On Mon, Mar 04, 2019 at 06:19:15PM +0700, Duy Nguyen wrote:
> On Wed, Feb 27, 2019 at 11:05 PM Jeff King <p...@peff.net> wrote:
> >
> > On Wed, Feb 27, 2019 at 09:23:33AM -0500, Eric Sunshine wrote:
> >
> > > > If we just cared about saying "is this worktree name valid", I'd suggest
> > > > actually constructing a sample refname with the worktree name embedded
> > > > in it and feeding that to check_refname_format(). But because you want
> > > > to actually sanitize, I don't think there's an easy way to reuse it.
> > > >
> > > > So this approach is probably the best we can do, though I do still think
> > > > it's worth renaming that function (and/or putting a big warning comment
> > > > in front of it).
> > >
> > > The above arguments seem to suggest the introduction of a companion to
> > > check_refname_format() for sanitizing, perhaps named
> > > sanitize_refname_format(), in ref.[hc]. The potential difficulty with
> > > that is defining exactly what "sanitize" means. Will it be contextual?
> > > (That is, will git-worktree have differently sanitation needs than
> > > some other facility?) If so, perhaps a 'flags' argument could control
> > > how sanitization is done.
> >
> > I agree that sanitize_refname_format() would be nice, but I'm pretty
> > sure it's going to end up having to duplicate many of the rules from
> > check_refname_format(). Which is ugly if the two ever get out of sync.
> >
> > But if we could write it in a way that keeps the actual policy logic in
> > one factored-out portion, I think it would be worth doing.
> 
> I think we could make check_refname_format() returns the bad position
> and several different error codes depending on context. Then
> sanitize_.. can just repeatedly call check_refname_format and fix up
> whatever error it reports. Performance goes straight to hell but I
> don't think that's a big deal for git-worktree, and it keeps
> check_refname_format() simple (relatively speaking).

The new refs.c code would look something like this.

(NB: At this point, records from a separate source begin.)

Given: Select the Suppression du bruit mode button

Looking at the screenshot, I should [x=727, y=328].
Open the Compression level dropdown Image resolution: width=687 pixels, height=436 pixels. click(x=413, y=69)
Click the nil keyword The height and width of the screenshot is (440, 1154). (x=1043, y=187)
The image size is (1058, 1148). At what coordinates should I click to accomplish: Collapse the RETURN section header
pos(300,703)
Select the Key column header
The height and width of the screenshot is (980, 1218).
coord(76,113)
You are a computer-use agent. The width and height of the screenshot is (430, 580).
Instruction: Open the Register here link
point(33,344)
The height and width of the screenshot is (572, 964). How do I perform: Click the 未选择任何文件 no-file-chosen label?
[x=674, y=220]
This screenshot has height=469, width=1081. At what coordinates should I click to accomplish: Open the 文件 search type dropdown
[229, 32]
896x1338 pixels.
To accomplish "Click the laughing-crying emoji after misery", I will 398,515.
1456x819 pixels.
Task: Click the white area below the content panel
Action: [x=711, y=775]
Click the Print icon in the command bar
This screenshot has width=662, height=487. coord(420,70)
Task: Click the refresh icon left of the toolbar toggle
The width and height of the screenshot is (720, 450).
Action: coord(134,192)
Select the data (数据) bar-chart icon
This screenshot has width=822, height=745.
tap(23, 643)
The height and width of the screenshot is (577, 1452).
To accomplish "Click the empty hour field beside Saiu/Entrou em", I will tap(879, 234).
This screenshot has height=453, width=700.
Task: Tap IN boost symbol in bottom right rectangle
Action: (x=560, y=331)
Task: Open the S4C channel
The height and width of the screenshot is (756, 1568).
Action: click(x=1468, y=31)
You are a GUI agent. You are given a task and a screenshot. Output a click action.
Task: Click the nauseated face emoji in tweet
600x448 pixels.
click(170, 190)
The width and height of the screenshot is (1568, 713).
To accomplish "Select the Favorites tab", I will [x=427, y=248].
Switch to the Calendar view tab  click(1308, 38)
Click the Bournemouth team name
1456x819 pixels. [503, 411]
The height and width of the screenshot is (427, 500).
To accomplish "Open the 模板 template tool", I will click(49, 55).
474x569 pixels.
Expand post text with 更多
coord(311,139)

do_check_refname_component() does not look so bad.

-- 8< --
diff --git a/builtin/worktree.c b/builtin/worktree.c
index 21469eb52c..ca63dd3df6 100644
--- a/builtin/worktree.c
+++ b/builtin/worktree.c
@@ -262,36 +262,6 @@ static void validate_worktree_add(const char *path, const 
struct add_opts *opts)
        free_worktrees(worktrees);
 }
 
-static void sanitize_worktree_name(struct strbuf *name)
-{
-       struct strbuf sb = STRBUF_INIT;
-       int i;
-
-       for (i = 0; i < name->len; i++) {
-               int ch = name->buf[i];
-
-               if (char_allowed_in_refname(ch))
-                       strbuf_addch(&sb, ch);
-               else if (sb.len > 0 && sb.buf[sb.len - 1] != '-')
-                       strbuf_addch(&sb, '-');
-       }
-       if (sb.len > 0 && sb.buf[sb.len - 1] == '-')
-               strbuf_setlen(&sb, sb.len - 1);
-       /*
-        * a worktree name of only special chars would be reduced to
-        * an empty string
-        */
-       if (sb.len == 0)
-               strbuf_addstr(&sb, "worktree");
-
-       if (check_refname_format(sb.buf, REFNAME_ALLOW_ONELEVEL))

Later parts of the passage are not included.